→ **Problem to work on**:
Search the records below for the line containing "Blog (310, 2333)". Output that line and all later lines exactly; output nothing else.

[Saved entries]
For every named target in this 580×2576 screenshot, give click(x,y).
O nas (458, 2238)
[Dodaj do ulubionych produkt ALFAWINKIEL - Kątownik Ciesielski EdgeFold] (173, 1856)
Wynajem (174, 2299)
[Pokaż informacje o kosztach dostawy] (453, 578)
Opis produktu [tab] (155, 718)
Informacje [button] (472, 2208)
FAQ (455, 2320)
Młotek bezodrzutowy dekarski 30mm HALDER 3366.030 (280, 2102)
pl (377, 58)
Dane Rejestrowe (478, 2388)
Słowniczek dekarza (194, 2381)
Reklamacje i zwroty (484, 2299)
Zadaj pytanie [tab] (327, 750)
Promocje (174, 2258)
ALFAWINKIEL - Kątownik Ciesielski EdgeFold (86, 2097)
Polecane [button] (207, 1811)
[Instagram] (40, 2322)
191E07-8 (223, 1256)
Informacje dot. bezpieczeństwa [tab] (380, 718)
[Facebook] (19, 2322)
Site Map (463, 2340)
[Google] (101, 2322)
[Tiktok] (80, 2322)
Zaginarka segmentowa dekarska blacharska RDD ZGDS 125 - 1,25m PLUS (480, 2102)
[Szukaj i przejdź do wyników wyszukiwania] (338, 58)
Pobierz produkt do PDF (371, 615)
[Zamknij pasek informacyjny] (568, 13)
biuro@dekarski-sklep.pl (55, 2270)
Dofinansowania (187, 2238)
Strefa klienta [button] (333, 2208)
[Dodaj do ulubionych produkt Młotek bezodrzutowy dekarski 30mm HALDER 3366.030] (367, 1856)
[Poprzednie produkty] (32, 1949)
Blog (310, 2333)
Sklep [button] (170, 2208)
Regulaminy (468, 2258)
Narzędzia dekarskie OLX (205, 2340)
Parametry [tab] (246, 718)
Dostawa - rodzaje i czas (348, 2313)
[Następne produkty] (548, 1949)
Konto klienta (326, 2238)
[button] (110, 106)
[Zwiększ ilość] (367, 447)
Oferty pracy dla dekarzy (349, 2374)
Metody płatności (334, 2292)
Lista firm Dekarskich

→ **Written response**:
Blog (310, 2333)
Sklep [button] (170, 2208)
Regulaminy (468, 2258)
Narzędzia dekarskie OLX (205, 2340)
Parametry [tab] (246, 718)
Dostawa - rodzaje i czas (348, 2313)
[Następne produkty] (548, 1949)
Konto klienta (326, 2238)
[button] (110, 106)
[Zwiększ ilość] (367, 447)
Oferty pracy dla dekarzy (349, 2374)
Metody płatności (334, 2292)
Lista firm Dekarskich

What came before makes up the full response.